Al-Azhar has ruled that both sects are outside of Islam, and I accept the ruling of the former rector and mufti, Shaykh Al-Azhar, Gad al-Haqq, may God have mercy on him. I am very cautious of takfir, but if a body as meticulous as Al-Azhar issues an official position about a group, we are obliged to concede to them. I have great respect for the balance and moderate tradition that Al-Azhar represents and know that they do not take takfir lightly. Hence, I defer such judgment to them, and retract my previous statement. As the saying goes, “The people of Mecca are more familiar with their mountain trails.”

For all these reasons, I request that my statements about the Lahoris be removed from the Internet, as I am not qualified to have an opinion about the matter and cannot make takfir of a group or individual on my own, as that is a judicial responsibility in Islam.

Why Does This Matter?
Many modern Muslims are probably unfamiliar with the great loss of life this particular fitna caused in the past. In 1953, Pakistan was shaken by protests aimed at removing the Qadiani minister, Zafar Allah Khan. The protests succeeded, but over ten thousand Pakistanis lost their lives in the process. I hope that the few Muslims who have seized upon my mistakes will refrain from reawakening a fitna that has had such frightful consequences in the past. A hadith says, “Fitna is asleep; may God curse the one who awakens it.” The use of fitna as a method for social disruption is increasing in our communities. Muslims must be more vigilant about those within and without us who wittingly or unwittingly cause strife and conflict, which increasingly is leading to loss of life and limb. The Internet has become the number one source and weapon for this phenomenon, which may herald the introduction of what the Prophet, God’s peace and blessings be upon him, referred to as “the age of fitna.”

In refutation to those accusing me of disbelief or questioning my faith, I would like to clarify something that is obvious to most people who know me: I am an orthodox Muslim. I follow the Maliki school of law; I believe in and accept the creeds of Imam al-Tahawi, Imam al-Ash’ari, and Imam al-Maturidi as all being valid understandings of the Divine in our faith and sources for sound dogmatic theology; and I am also a believer in the agreed-upon path of Imam al-Junaid and of those who are rightly-guided among the Sufis, such as Abu Talib al-Makki, Imam al-Qushayri, Imam al-Ghazali, Sidi Ahmad Zarruq, and countless others. I am not a Perennialist and never have been.
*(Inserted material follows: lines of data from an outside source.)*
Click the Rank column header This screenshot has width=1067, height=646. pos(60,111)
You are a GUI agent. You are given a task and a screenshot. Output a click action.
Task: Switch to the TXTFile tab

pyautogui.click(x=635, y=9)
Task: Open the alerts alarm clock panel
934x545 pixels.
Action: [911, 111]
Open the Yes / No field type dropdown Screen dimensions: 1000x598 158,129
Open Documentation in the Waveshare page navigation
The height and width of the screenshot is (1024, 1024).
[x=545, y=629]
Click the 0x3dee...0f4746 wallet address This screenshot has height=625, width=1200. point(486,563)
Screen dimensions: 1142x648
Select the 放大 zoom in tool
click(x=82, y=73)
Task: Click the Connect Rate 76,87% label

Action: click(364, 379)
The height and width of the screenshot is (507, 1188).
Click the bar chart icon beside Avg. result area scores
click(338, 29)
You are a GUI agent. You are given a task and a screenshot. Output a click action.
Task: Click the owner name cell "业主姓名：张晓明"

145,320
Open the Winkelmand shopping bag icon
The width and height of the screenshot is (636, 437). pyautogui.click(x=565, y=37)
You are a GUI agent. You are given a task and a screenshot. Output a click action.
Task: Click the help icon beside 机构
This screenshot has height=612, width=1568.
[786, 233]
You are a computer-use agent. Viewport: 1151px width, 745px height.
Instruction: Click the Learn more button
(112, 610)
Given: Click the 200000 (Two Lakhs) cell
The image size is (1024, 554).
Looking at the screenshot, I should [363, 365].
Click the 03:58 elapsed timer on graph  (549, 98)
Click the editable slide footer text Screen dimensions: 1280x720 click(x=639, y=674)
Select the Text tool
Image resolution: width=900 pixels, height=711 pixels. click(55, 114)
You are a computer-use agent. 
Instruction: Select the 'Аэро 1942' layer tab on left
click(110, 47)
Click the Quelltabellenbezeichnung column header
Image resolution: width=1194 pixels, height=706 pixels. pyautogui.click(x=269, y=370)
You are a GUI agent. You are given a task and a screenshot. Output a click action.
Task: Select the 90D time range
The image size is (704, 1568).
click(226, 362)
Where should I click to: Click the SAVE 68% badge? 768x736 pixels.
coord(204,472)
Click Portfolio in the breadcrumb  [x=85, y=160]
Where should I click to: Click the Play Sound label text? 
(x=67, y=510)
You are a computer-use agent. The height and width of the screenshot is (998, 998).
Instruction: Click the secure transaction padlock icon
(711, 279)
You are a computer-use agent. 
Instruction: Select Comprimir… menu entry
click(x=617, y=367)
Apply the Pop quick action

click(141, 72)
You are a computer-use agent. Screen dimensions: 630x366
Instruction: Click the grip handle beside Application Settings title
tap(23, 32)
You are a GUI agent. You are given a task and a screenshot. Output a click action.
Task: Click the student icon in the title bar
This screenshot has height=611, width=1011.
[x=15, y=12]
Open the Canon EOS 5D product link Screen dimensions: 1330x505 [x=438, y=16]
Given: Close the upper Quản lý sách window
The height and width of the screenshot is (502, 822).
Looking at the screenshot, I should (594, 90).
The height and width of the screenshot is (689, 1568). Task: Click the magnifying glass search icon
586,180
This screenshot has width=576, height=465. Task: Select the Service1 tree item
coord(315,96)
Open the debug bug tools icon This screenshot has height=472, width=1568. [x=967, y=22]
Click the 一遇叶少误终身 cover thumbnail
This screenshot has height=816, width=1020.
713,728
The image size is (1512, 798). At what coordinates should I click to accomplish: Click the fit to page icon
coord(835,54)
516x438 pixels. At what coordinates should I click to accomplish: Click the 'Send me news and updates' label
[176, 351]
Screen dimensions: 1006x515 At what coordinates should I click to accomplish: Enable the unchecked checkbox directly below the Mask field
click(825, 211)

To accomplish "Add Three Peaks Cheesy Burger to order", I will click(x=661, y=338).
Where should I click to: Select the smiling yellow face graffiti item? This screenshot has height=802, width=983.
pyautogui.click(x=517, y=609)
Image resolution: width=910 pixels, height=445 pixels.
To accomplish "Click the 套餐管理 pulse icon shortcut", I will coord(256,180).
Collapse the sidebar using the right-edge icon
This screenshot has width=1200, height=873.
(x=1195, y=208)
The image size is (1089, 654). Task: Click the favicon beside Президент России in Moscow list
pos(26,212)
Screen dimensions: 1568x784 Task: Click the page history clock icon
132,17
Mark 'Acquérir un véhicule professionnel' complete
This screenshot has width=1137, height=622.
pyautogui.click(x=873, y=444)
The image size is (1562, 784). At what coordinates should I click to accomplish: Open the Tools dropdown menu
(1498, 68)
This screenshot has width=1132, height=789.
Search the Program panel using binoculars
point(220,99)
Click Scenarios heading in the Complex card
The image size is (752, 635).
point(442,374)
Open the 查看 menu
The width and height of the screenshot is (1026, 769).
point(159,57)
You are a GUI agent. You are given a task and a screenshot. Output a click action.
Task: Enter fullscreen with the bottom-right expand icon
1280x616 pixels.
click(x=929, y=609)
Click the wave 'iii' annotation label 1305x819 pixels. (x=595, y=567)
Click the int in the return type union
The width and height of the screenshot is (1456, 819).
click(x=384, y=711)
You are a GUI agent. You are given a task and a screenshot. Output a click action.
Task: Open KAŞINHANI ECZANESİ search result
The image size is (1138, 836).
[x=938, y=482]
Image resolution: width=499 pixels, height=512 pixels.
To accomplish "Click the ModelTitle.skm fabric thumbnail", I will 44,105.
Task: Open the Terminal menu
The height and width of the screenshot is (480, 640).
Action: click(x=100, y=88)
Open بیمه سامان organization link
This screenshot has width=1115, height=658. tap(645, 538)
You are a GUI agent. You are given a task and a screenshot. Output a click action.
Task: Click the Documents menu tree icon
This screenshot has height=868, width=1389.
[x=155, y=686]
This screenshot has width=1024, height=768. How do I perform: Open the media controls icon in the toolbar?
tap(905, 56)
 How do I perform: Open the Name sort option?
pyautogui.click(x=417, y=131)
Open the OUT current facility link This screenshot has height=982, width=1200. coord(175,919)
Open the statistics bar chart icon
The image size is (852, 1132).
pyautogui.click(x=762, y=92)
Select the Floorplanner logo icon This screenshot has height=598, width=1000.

I believe Islam abrogated previous dispensations, as asserted in the major creeds of Islam, but I do agree with Imam al-Ghazali’s position of the possibility of salvation outside of the faith of Islam and am not exclusivist in that manner. When I said, “I don’t believe in exclusivist religion” I was referring to that position and was not attributing Divine sanction after the advent of God’s final dispensation, Islam, to any other faith tradition.[4]

I sincerely thank those who defended my honor in the light of these attacks and made excuses for me, as that, according to the Prophet, God’s peace and blessings be upon him, is a hallmark of the believer, whereas seeking out mistakes is a quality attributed to hypocrisy. I was asked by several people to clarify this issue due to an apparent obsession that a few people seem to have with exposing my mistakes on the Internet, as opposed to writing to me privately and edifying me that I might correct them, especially at a time when Muslims are so disunited and fragmented. Their claims to have contacted me are bewildering, as I received nothing to that effect.
Our community is currently dealing with many grave matters: suicide bombings, sectarianism, civil wars, our great scholars of the past having their bodies dug up from their graves and desecrated, mentally challenged adolescent girls accused of blasphemy, embassies destroyed and ambassadors killed or under threat, … the list continues. As a result of the madness in our community, increasingly, for the first time since I became Muslim thirty-five years ago, I am hearing pleas such as, “Help my son – he has left Islam; help my daughter – she is having a crisis of faith.” I now receive letters and emails requesting that I talk to Muslim youth who no longer identify with our faith. Sadly, harsh-hearted haters among our community are driving people from the mosques and making the most beautiful teaching in the world appear ugly.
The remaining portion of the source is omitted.